Sequential Monte Carlo (SMC) methods are a set of Monte Carlo algorithms used to solve filtering problems arising in signal processing and Bayesian statistical inference.

The main idea of Monte Carlo methods is that we can get a (monte carlo) approximation of the distribution $p$ from samples drawn from $p$. Imagine that we are provided with samples from a probability distribution, but we don’t know what the probability distribution is.
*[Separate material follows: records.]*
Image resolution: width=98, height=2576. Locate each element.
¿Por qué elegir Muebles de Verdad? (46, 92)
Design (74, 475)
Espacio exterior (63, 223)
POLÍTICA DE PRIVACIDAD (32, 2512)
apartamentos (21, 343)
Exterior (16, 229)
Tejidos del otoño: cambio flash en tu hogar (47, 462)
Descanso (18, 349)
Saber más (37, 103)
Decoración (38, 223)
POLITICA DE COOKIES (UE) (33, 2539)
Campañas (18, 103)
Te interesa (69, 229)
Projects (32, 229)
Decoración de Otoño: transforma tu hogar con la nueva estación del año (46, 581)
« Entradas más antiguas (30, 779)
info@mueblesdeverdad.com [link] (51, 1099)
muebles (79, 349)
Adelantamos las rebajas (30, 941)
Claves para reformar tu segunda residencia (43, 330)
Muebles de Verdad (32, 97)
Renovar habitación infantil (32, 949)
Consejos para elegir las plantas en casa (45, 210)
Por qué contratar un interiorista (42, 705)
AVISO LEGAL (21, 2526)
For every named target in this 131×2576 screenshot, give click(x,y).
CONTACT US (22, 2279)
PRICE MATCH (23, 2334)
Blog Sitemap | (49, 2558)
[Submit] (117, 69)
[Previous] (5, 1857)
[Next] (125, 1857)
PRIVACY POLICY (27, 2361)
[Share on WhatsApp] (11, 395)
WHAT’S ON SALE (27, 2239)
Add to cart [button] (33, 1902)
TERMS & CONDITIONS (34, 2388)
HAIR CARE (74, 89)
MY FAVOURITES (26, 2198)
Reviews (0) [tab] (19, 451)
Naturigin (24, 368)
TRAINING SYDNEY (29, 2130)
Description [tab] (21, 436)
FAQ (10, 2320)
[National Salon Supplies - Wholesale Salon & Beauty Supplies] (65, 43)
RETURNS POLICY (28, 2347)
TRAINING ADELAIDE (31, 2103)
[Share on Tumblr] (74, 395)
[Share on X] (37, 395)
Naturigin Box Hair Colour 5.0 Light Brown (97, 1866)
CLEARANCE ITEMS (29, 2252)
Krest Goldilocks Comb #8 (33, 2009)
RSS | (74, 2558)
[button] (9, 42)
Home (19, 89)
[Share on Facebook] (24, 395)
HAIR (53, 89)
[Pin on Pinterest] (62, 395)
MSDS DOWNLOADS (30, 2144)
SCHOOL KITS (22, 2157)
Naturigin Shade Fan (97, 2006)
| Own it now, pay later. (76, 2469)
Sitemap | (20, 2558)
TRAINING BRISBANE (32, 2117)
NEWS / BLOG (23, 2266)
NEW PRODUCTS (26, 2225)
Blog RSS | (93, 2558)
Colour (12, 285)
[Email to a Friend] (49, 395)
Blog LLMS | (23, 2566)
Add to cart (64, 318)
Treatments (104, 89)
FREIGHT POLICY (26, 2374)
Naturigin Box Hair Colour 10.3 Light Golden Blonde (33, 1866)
We can plot the histogram (density) of the samples, which is equivalent to:

\[p(x) = \frac{1}{N}\sum_{i=1}^N \delta_x^{(i)}(x)\]

Assuming a discrete distribution, the probability of a discrete outcome $x$, is the proportion of times that outcome has occurred (denoted by the delta function $\delta_x^{(i)}(x)$). Below we draw 10000 samples from a mystery distribution, from which we can calculate some sample statistics.

import numpy as np
import matplotlib.pyplot as plt
from scipy.stats import rdist, norm, logistic, maxwell
mystery = norm # imagine you can't see this

samples = mystery.rvs(size=10000, scale=1)
plt.hist(samples, density=True)

In importance Sampling, we don’t know how to draw from $p$. However, the trick is to approximate a target distribution $p$ that we cannot draw samples from, with samples $x$ drawn from a “proposal distribution” $q$. The assumption is that we can evaluate both $p(x)$ and $q(x)$, and we can draw $x\sim q(x)$ easily (in closed-form). Importance sampling relies on the fundamental identity (Robert and Casella, 2004).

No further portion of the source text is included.